- WHAT THE EXERCISE ASKS
Take each line in the entries below that holds "computer" and show it.

- DATASET RECORDS
++++++++++++++++++++
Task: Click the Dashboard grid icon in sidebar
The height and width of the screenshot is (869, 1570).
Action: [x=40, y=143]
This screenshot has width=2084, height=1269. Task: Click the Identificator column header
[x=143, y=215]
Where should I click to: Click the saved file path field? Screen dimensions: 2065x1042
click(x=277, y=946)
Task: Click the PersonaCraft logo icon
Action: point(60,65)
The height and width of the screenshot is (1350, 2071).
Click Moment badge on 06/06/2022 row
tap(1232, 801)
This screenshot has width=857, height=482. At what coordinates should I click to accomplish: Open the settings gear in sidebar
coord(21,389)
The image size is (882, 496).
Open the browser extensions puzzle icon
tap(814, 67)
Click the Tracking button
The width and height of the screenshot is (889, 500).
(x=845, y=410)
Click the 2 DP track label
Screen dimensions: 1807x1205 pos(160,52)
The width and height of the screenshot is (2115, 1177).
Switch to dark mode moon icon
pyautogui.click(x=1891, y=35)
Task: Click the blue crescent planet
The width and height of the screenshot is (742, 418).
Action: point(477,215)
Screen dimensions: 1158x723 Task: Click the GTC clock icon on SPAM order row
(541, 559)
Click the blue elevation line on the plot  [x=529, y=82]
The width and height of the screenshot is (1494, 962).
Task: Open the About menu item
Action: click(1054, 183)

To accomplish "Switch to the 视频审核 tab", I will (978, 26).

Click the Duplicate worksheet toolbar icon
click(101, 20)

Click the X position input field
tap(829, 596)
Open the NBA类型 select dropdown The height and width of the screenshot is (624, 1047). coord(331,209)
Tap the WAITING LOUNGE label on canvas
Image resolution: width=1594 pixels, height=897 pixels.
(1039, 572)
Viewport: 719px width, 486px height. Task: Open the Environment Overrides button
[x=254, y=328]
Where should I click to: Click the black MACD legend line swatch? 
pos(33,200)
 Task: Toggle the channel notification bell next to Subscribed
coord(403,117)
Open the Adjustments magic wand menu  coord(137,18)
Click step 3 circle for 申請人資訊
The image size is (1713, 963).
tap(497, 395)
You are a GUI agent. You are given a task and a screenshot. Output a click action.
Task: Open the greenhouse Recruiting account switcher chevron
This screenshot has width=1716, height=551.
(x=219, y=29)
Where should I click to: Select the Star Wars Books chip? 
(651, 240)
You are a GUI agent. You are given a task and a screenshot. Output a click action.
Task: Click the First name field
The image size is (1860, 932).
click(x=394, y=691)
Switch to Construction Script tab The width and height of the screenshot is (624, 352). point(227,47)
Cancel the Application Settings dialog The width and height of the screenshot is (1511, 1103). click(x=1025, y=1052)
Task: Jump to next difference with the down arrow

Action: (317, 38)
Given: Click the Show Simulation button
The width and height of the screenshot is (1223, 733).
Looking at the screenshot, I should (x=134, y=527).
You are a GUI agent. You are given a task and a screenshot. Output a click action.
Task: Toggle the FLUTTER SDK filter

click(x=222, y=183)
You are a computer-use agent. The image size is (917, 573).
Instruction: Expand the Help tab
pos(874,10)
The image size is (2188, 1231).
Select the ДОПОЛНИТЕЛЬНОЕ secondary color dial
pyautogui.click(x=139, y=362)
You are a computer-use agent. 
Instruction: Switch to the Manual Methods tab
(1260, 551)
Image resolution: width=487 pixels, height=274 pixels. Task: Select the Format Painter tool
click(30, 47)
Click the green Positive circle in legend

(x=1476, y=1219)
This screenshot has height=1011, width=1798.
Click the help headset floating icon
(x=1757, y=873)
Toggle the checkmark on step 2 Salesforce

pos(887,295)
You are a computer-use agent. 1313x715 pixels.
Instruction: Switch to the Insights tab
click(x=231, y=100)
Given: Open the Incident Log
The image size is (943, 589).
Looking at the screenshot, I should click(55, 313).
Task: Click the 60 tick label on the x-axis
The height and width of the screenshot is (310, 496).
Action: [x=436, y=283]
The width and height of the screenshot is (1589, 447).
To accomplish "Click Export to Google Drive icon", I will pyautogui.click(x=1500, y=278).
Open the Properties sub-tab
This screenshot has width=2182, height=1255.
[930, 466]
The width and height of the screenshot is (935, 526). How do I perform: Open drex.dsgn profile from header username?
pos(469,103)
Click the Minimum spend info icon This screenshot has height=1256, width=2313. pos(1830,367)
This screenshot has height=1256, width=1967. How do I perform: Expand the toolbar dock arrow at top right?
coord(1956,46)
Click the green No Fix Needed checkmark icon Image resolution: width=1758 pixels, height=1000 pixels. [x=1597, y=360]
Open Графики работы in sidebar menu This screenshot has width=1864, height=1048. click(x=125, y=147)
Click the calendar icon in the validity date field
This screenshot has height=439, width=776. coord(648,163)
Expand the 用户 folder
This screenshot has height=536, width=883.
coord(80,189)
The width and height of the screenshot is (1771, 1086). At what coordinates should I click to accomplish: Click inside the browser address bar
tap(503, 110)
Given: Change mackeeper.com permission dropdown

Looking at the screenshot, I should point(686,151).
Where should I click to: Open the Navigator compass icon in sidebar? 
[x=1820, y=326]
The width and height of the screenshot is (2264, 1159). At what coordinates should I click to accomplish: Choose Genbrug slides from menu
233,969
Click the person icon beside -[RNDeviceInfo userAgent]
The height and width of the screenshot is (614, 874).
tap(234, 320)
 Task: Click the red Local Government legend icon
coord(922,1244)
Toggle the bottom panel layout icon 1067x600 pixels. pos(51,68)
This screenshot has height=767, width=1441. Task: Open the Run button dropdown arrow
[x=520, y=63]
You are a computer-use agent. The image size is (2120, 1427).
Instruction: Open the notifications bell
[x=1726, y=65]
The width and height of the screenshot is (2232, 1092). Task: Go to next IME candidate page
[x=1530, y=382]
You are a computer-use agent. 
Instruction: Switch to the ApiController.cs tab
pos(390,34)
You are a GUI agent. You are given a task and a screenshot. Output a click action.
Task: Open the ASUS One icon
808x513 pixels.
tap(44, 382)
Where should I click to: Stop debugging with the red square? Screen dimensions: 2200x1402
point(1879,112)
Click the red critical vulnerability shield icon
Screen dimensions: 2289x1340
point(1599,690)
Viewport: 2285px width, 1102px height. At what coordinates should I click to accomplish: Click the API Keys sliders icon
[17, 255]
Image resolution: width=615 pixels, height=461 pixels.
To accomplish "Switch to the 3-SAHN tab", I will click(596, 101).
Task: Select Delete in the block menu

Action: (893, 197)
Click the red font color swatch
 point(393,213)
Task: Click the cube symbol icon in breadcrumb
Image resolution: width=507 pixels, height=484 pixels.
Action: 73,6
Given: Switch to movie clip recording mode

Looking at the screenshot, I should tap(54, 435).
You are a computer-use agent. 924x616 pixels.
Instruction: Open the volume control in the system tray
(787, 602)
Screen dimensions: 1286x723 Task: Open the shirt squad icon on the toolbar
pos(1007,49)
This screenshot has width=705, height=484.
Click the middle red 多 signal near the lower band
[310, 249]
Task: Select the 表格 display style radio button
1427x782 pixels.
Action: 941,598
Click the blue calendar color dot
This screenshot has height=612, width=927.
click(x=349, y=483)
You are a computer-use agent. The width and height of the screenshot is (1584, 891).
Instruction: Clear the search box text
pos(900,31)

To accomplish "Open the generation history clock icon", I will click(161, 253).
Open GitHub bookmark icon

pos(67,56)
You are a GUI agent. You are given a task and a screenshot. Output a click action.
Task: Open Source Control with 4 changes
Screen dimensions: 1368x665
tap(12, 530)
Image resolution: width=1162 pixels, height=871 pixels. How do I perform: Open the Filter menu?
++++++++++++++++++++
- TASK RESPONSE
You are a computer-use agent. The image size is (917, 573).
You are a computer-use agent. 
You are a computer-use agent. 1313x715 pixels.
You are a computer-use agent. The image size is (2120, 1427).
You are a computer-use agent. 
You are a computer-use agent. 924x616 pixels.
You are a computer-use agent. The width and height of the screenshot is (1584, 891).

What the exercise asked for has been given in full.